Jammu and Kashmir Governor Satya Pal Malik today said that Peoples Democratic Party (PDP) chief Mehbooba Mufti's demand for action against an Army officer accused of military excesses "need not be taken seriously". The remark drew allegations of political bias from regional parties.
"She doesn't need to be taken seriously. We will not allow the morale of security forces to be affected by statements like that of Mehbooba Mufti," Mr Malik told reporters here today, claiming that the PDP chief's demand was aimed at garnering public support ahead of the upcoming assembly polls. "It is election time and her party is breaking. She is in a bad state. She came to power through this sort of support earlier too," he added.
The Governor's remarks came a day after Ms Mufti demanded action against Major Rohit Shukla for allegedly torturing Tauseef Wani - a Pulwama resident - at the army's Shadimarg camp. The officer was also accused of threatening to kill Mr Wani in an encounter.
Mr Malik maintained that while his administration was willing to consider complaints against police personnel, he wouldn't let anything demoralise the armed forces. "Wherever there are atrocities, we take action. In some such cases concerning the police force, we are taking action and transferring all of them (erring police personnel). But we still stand with our forces," he said.

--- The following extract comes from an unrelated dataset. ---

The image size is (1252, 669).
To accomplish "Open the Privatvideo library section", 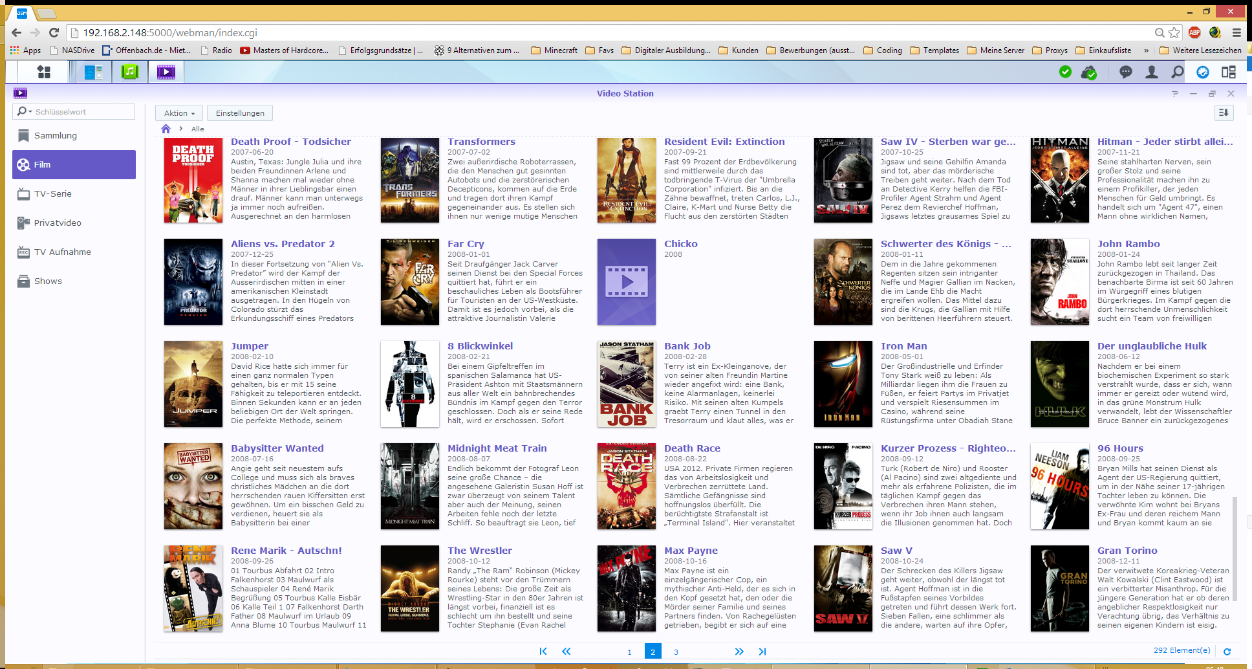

The PDP president expressed disappointment over Mr Malik's statement. "It is sad to see the honourable governor talking politics instead of taking cognizance of the brutality that the young boy was subjected to. Saddened to see constitutional authorities taking sides so brazenly," she said in a tweet, adding that he should "call a spade a spade" instead of accusing her of demonising the Army.
National Conference leader Omar Abdullah also came out in Ms Mufti's support, terming it as "unnecessary interference in politics". "At this rate, it won't be long before people stop taking Raj Bhavan seriously. So please consider the office you occupy before giving statements," he tweeted.
Mr Malik, who was previously the Governor of Bihar, has often been accused of furthering the central government's agenda through his constitutional post. Last November, the Governor had scuttled an attempt by the PDP to form a government in the state with the National Conference's support. He later said the decision to dissolve the state assembly was taken to discourage "horse-trading" and prevent parties with "opposing political ideologies" from forming an unstable government.
Other BJP-appointed Governors such as Kiran Bedi and Tathagata Roy have also been accused of expressing political views despite occupying constitutional positions. The Mamata Banerjee government in West Bengal often finds itself at loggerheads with State Governor Keshari Nath Tripathi too.